Шрифт:
Так вот, когда он берёт в руки мой аккордеон, и его длинные нервные пальцы начинают перебирать сахарные и антрацитовые клавиши… – наш маленький класс наполняется космическим звучанием – в класс входит КОСМОС!… Как будто небесные хляби разверзаются надо мной, сносят крышу маленькой музыкальной школы, затерявшейся посреди голой чёрной степи, сносят и мою собственную крышу – в голове комический вихрь!…
Со мной в этот момент творится просто что-то ужасное. Я НЕ ВМЕЩАЮ!… Сердце хочет разорваться на части. Красота музыки Баха и красота этого бледного, худого лица, склонившегося над клавиатурой, упавшая на высокий лоб прядь прямых русых волос, красота этих нервных чутких пальцев, и сияние сине-голубых глаз, когда он поднимает их на меня с вопросом: «Ну, ты всё поняла?…»
Я НЕ ВМЕЩАЮ!!! Да, я что-то поняла. Даже очень многое… Моё сердце ноет от восторга и боли. Оказывается, от восторга может быть больно… О, как я люблю с тех пор Баха!… Бах означает «ручей» – и этот ручей как будто вытекает из самого сердца мироздания, из его космических глубин… И голос этого рокочущего, ликующего ручья несёт ответы на многие мои вопросы. Даже на те, которые я ещё не успела задать…
– Ну, ты всё поняла?
Во рту пересохло. Язык не шевелится. Киваю: да, поняла.
– Ну, попробуй сама, – он протягивает мне аккордеон, согретый теплом его рук.
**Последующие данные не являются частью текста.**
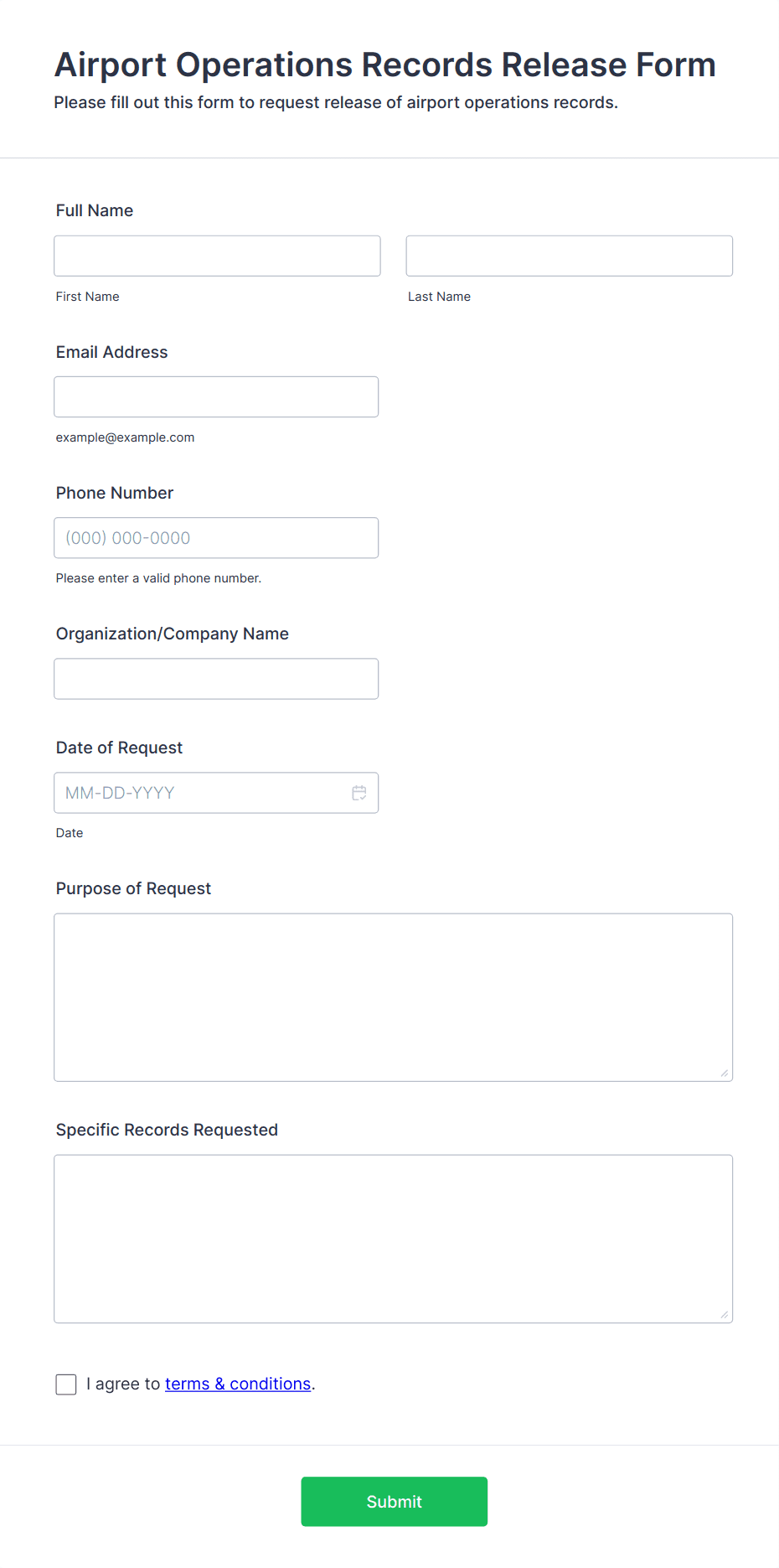Grab the Specific Records Requested resize handle
779x1568 pixels.
(725, 1314)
Мои пальцы дрожат и не слушаются, я не люблю играть новую вещь в присутствии кого-то, тем более – моего учителя, который смотрит на меня своими пронзительными глазами. Я под этим взглядом просто перестаю что-либо соображать, а при этом нужно ведь ещё и клавиши перебирать! Ну, это уж слишком… А он улыбается своей мягкой и почему-то грустной улыбкой (наверное, устал от моей бестолковости?) и ободряет меня: «Не спеши, не волнуйся, у тебя всё получится». Но, глядя на мои страдания, наконец, милует меня: «Ладно, урок окончен. Иди, учи дома».
Потом он скажет моей маме: «Не могу понять, что вашей девочке мешает играть лучше. У неё все данные для этого. Но она почему-то так волнуется всегда, и ей это мешает. Да, мешает именно чрезмерная эмоциональность, повышенная чувствительность. Но я не знаю, что с этим можно поделать. Поговорите с ней, успокойте как-нибудь».
Мама со мной поговорила. Точнее – передала мне слова моего учителя, думая, что я после этого тут же успокоюсь и перестану так трястись на уроках. Но… мне стало ещё труднее. Господи, оказывается, он всё видит и всё про меня понимает! (Он понимал, видимо, даже то, чего я сама в свои тринадцать лет не понимала).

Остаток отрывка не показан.